Sir Joseph Augustus Maung Gyi (; 12 December 1871 – 9 March 1955) was a Burmese barrister, judge, politician and administrator who served as the Acting Governor of British Burma during the tenure of Charles Alexander Innes, who was away on sick leave in the United Kingdom. He was the first Burmese governor during the British colonial period. At various other times during the colonial era he served as Minister of Agriculture, Excise and Forestry, of Home Affairs, and as Minister for Transferred Subjects.

He should not be confused with Sir (M. A.) Maung Gyee, with whom his career overlapped.

Early life and education

Maung Gyi was born on 12 December 1871 in Moulmein, British Burma to ethnic Mon parents U Khin and his wife Daw Yin. After graduating from St. Paul's English High School, he studied law at Rangoon College, and continued his education in England. He was also educated at Oxford University, Brussels College and St. Mary's College in the UK. In 1901, he returned to Burma and worked as a barrister for 11 years. In 1911 he was called to the bar by the Middle Temple.

Life

In January 1923, he became Minister in charge of Agriculture, Excise and the Forest Departments of Burma.

◆ **What to do**
1. Copy everything in the Maung Gyi biography from "Early life and" down to "Departments of Burma.".
2. Carry on writing the Maung Gyi biography, starting right after its final sentence.
The lines placed after the Maung Gyi biography are separate material with no connection to it.

◆ **Information provided**
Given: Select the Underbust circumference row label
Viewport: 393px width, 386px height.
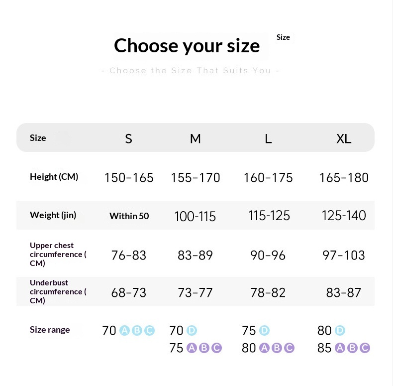Looking at the screenshot, I should click(x=57, y=291).
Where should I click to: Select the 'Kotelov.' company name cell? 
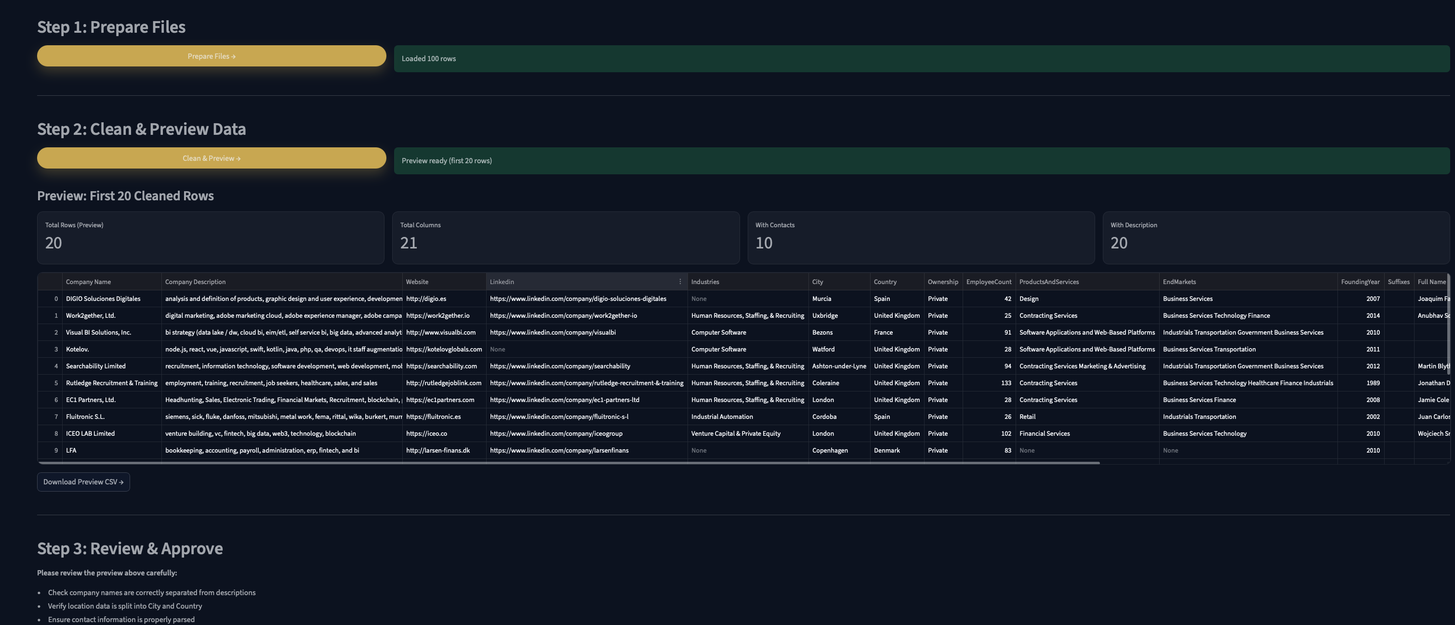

◆ **Answers provided**
1.
Early life and education

Maung Gyi was born on 12 December 1871 in Moulmein, British Burma to ethnic Mon parents U Khin and his wife Daw Yin. After graduating from St. Paul's English High School, he studied law at Rangoon College, and continued his education in England. He was also educated at Oxford University, Brussels College and St. Mary's College in the UK. In 1901, he returned to Burma and worked as a barrister for 11 years. In 1911 he was called to the bar by the Middle Temple.

Life

In January 1923, he became Minister in charge of Agriculture, Excise and the Forest Departments of Burma.

2.
In November 1924, he was appointed judge at the High Court in Rangoon.
In July 1926, he became a Member of the Executive Council of the Governor of Burma, and later was appointed Minister of Home Affairs.
In January 1927, he was made Knight Bachelor in the 1927 New Year Honours.
In August 1930, he was the 'acting' Governor of Burma during the tenure of Charles Alexander Innes, who was away on sick leave in the UK during the rebellion of Saya San.
In May 1932, he was reappointed Minister of Forestry.
In October 1932, he became a member of the Legislative Council of Burma.
In January 1933, he became the Minister for Transferred Subjects.
In August 1940, he became the President of the Senate of Burma.

Personal life and death

Maung Gyi married Phwar May who lived in Lampang, Thailand. They had only one daughter Khin Myint. He died on 9 March 1955 at the age of 83 at his residence in Golden Valley, Rangoon, Burma.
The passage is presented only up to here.